Madge and her husband of 50 years now live in Del Ray, Fla. where they operate a costume shop similar to her sister's here.

Kathryn's first returned to Fostoria which she had called her home town through the years, and where her daughter, Pat, has lived since she quit the Kinsey Komedy Kompany to marry Jim Beeson. Pat, like her mother, made her stage debut as a babe in arms but unlike her mother, she left it willingly when she was married. Kathryn, in a real life drama, married her leading man and was content to continue living out of a trunk with him instead of settling for a rose covered cottage. Her husband died after they had been married 11 years.

In 1960 Kathryn purchased the Little Theatre Shop and there she designs, cuts out and sews (a vocation she taught herself) fashioning all types of costumes for a make-believe world.

If you are tiny enough you can be a bee girl, with antennae coming from your head.

If you are six-feet tall you can be a sunflower. Or would you prefer the role of the Cowardly Lion -- or prance around as the Calico Horse?

Her newest creation from the animal world is a zebra which reminds her that perhaps the Kinsey Komedy Company's biggest extravaganza was "The Gorilla." "We paid $400 for the stage rights and the suit cost us $500. Then we had quite a hard time finding a man large enough to fit the suit and play the part of the gorilla," she laughed.

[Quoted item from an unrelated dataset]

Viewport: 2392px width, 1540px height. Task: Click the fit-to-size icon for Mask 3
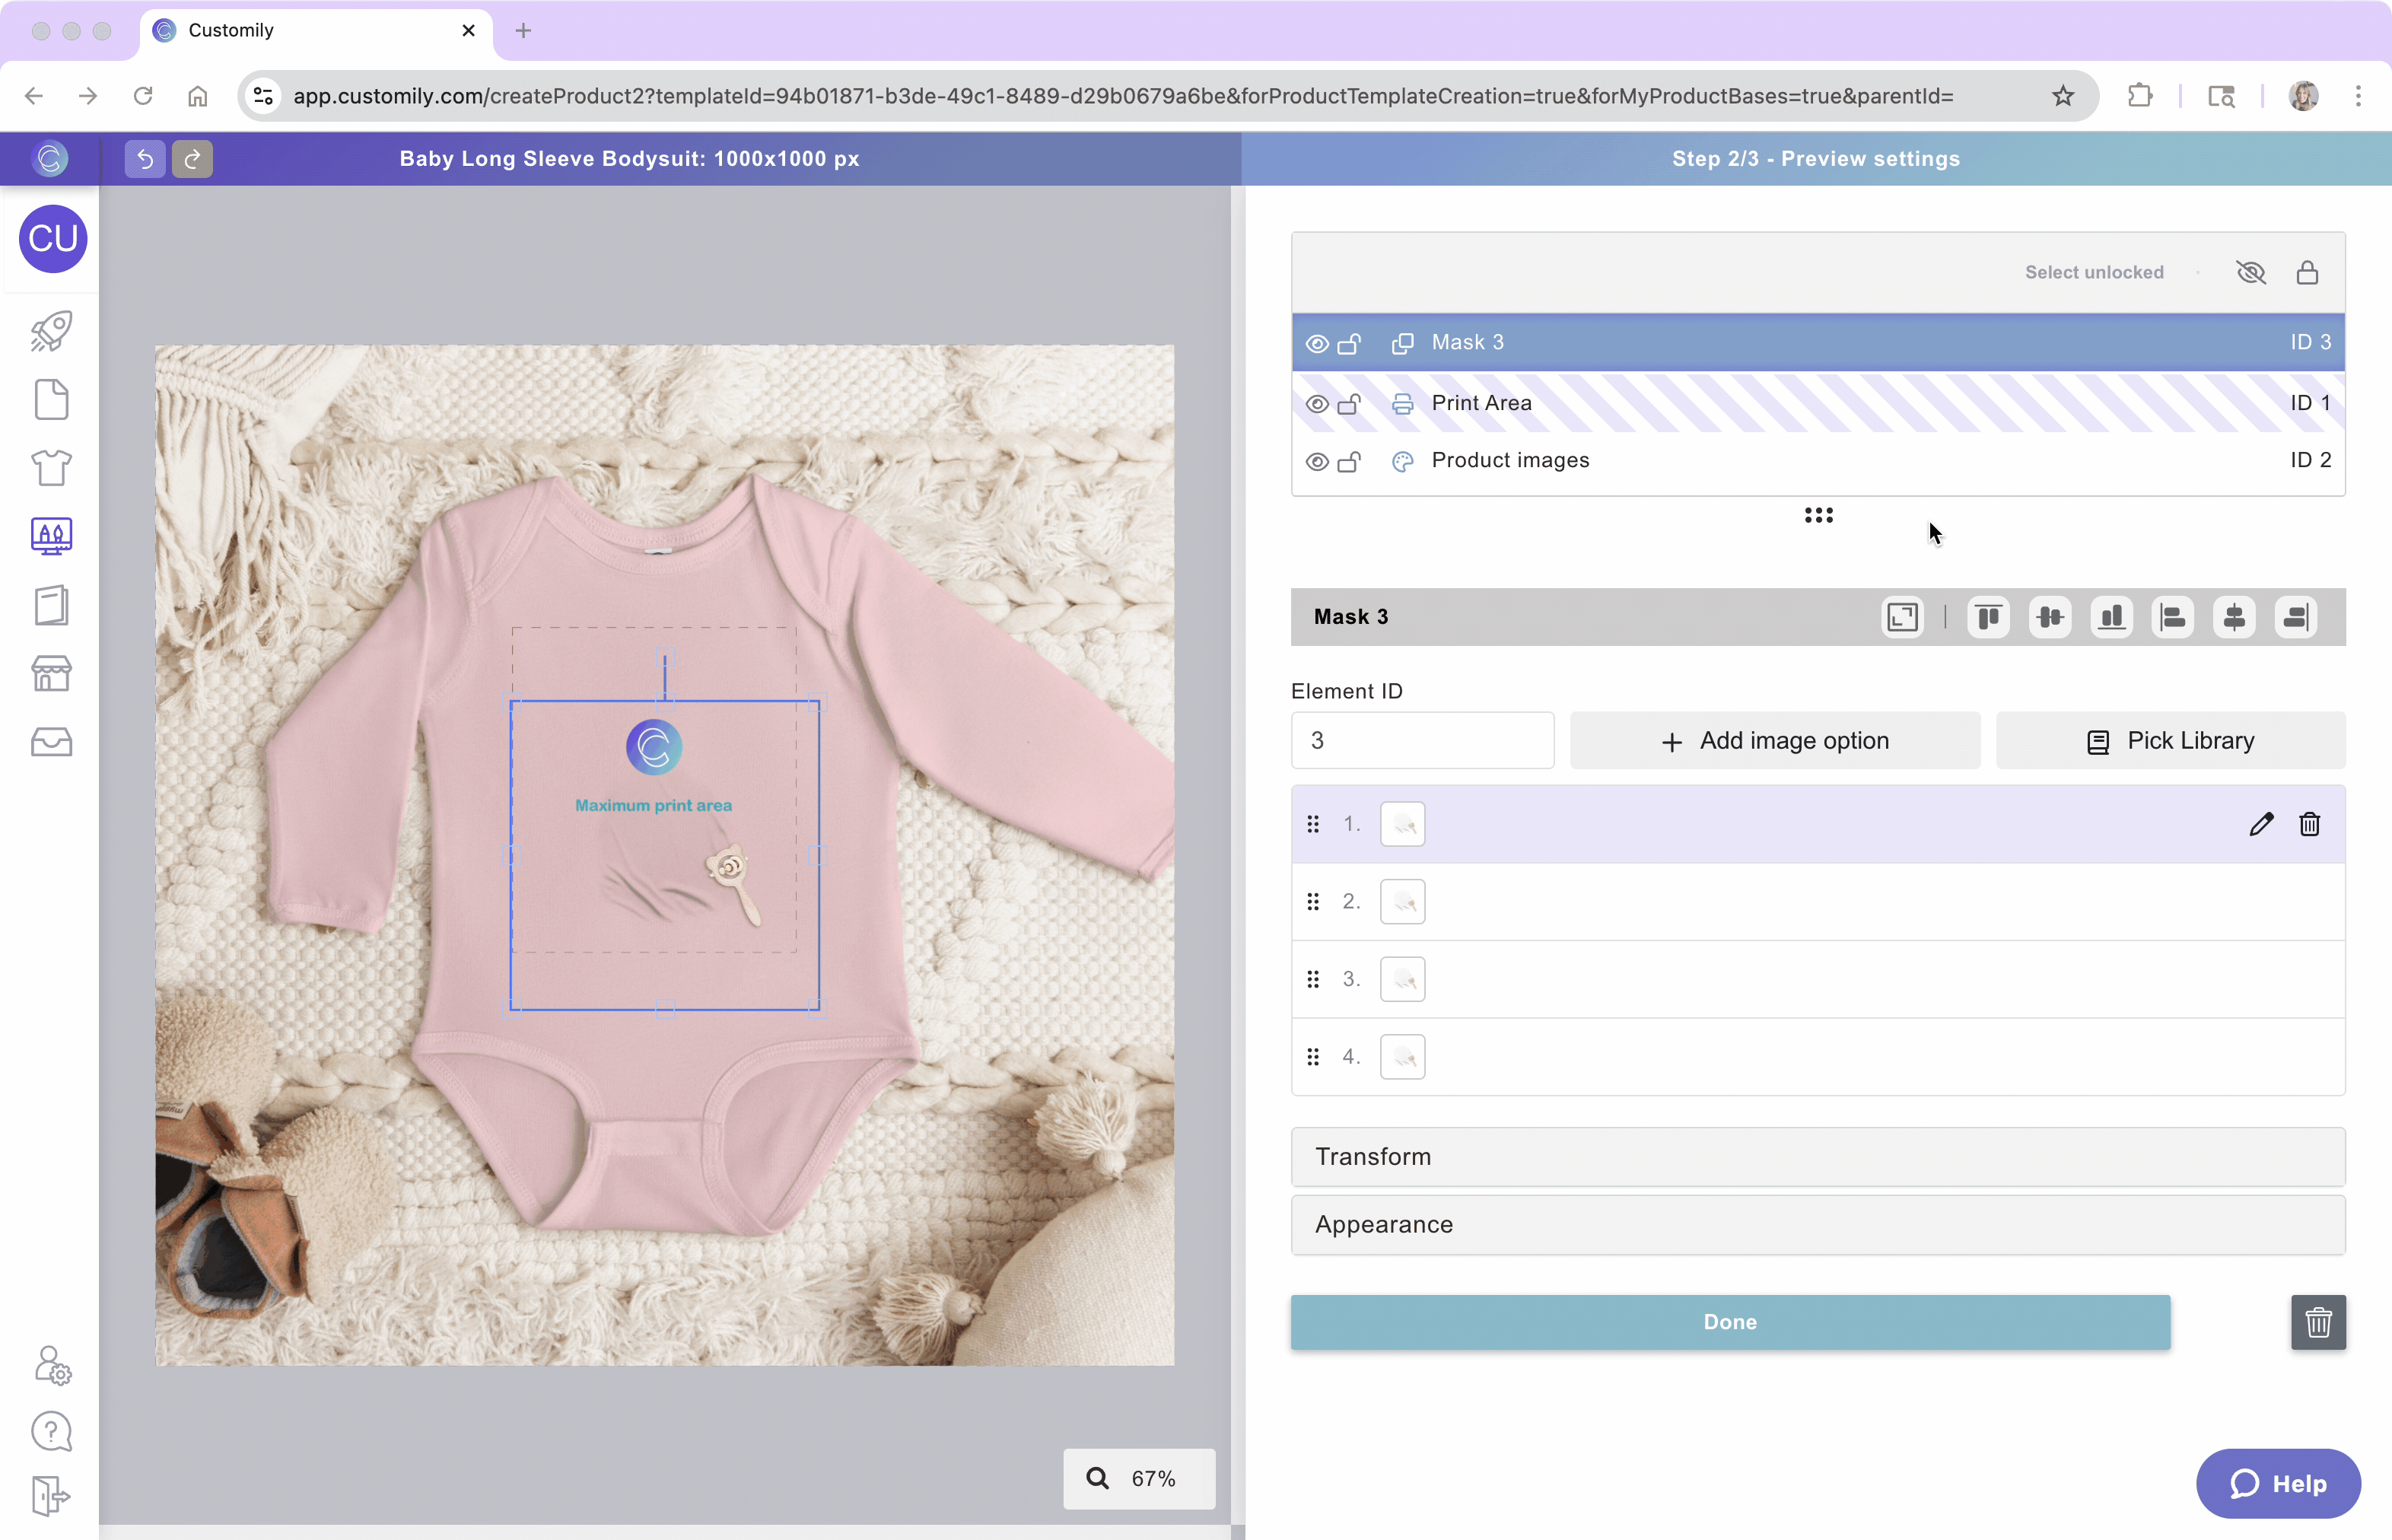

Looking down the row of racks from which hang all types of fun costumes and up at the walls where she sees the headdress and veil for a harem girl or the crown of an Egyptian princess it is not difficult for her thoughts to travel back through the years to a small dressing room with its make up box and is [sic] costumes ready for her to be transformed into Topsy, or one of the other roles she loved to play.

Most of the time those days seem long ago and far away but, when she is fitting a costume on a pretty young girl posing before a mirror, those times seem like yesterday for that girl in the mirror surely is Kathryn Kinsey, comedienne of the biggest and best tent show in the country.